Ich muss wieder passen: "Leider gibt es keine gesetzlich vorgeschriebene Methode der Alterskontrolle. Wichtig ist der KJM anscheinend ein persönlicher Face-to-Face-Altersnachweis. Unter der Hand scheint man sich auf das folgende Prozedere zu einigen. Der Anwender, der sich Sexseiten im Internet anschauen möchte, steckt seine Nudel wieder ein und übt sich in Geduld. Dann geht er zur Post und füllt hier ein Formular zum PostIdent-Verfahren aus. Mit dem Ausweis beweist er dem Postler, dass er alt genug zum Sexeln am Bildschirm ist. Der setzt seinen Stempel unter das Formular. Das Formular ist dann abzuschicken, um bei einem Altersnachweisdienst einen USB-Dongle zu bestellen. Der muss dann wie ein Schlüssel in den Rechner gesteckt werden, um die Sexangebote freizuschalten."

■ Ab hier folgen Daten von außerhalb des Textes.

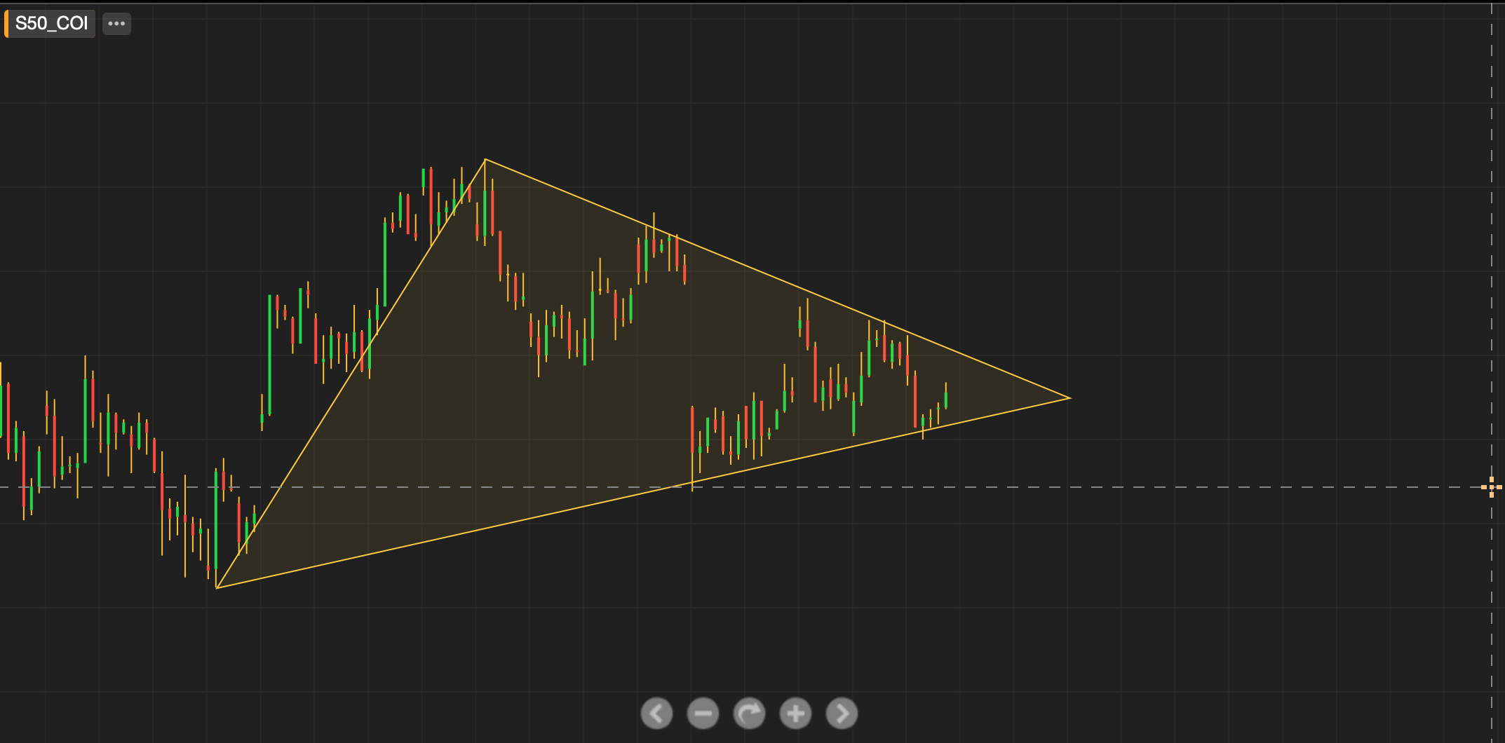Click the orange bar left of the S50_COI label
Image resolution: width=1505 pixels, height=743 pixels.
[6, 24]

Cookie entrüstet sich: "Aber ich nutze die Sexangebote im Netz doch nur völlig spontan - wenn mich beim Surfen die Lust übermannt. Dann möchte ich aber sofort scharfe Tatsachen auf meinem Bildschirm sehen und nicht erst zur Post rennen und dann auch noch auf einen Dongle warten."

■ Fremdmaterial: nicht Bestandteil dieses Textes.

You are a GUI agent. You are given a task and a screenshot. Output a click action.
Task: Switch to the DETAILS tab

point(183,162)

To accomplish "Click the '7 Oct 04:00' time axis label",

Ich nicke: "Was wird also passieren?"

Geht der Schuss nach hinten los?

Cookie weiß es: "Die Onliner lassen die deutschen Sexseiten links liegen und schauen lieber gleich bei den amerikanischen Sexclubs vorbei, die nicht so kompliziert aufgebaut sind. In der Folge ziehen auch die deutschen Anbieter ins Ausland um und machen von dort aus weiter. Nur ohne den Jugendschutz, den sie bislang bereits angeboten haben. In der Folge erhöht die Maßnahme den Jugendschutz im Netz nicht, sondern höhlt ihn aus. Und Eichel wundert sich über neue Steuerausfälle, weil die Unternehmen ihre Sex-Euros jetzt im Ausland versteuern."

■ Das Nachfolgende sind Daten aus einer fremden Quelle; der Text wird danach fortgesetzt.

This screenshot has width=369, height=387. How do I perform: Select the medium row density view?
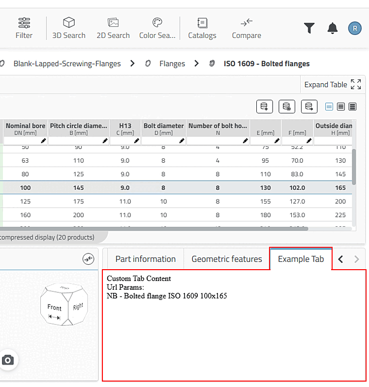coord(341,106)
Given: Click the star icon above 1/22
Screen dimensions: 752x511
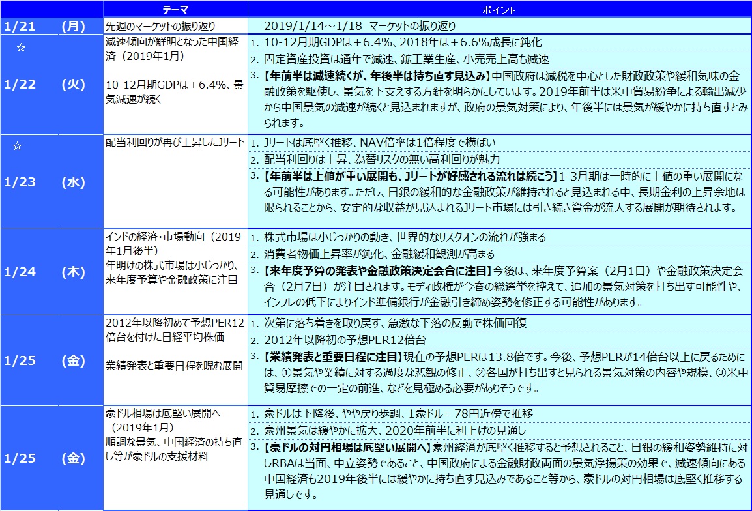Looking at the screenshot, I should pyautogui.click(x=21, y=48).
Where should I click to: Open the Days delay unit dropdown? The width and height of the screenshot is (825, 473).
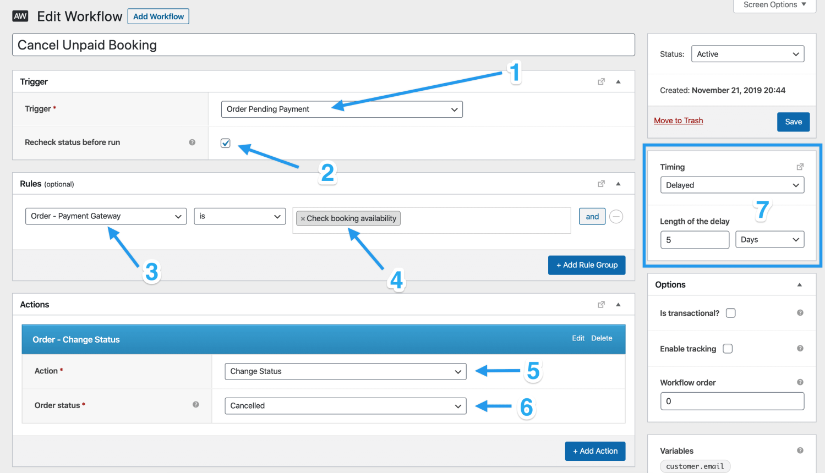769,239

Nichts Genaues weiß man nicht

Ich süffele mein Bier aus und bestelle noch eins: "Wer weiß schon genau, wie es kommt. Alles nur Vermutungen. Die Szene ist jedenfalls in Panik und jeder wartet auf die ersten Anklagen, denn noch hat sich im Netz nichts geändert. Ich würde mir nur wünschen, dass die Gesetzgeber nicht immer nur Verbote erlassen, sondern auch mal ganz klar formulieren, wie sie umzusetzen sind. Denn ganz egal, ob es um das Verbot zum Knacken von Kopierschutzsystemen, um den Jugendschutz auf den Heft-CDs von Computermagazinen oder jetzt um den Online-Sex geht: Alles ist schwammig formuliert und niemand kapiert so richtig, um was es geht."

Jörgi winkt ab: "Mir ist die Lust auf Cybersex jetzt eh vergangen. Kommt, lasst uns lieber ins Kino gehen. 'Findet Nemo' ist grade" angelaufen."

Wir zahlen, packen zusammen und ziehen weiter. Heißes Popcorn klingt jetzt verlockender als nackte Pixelbrüste.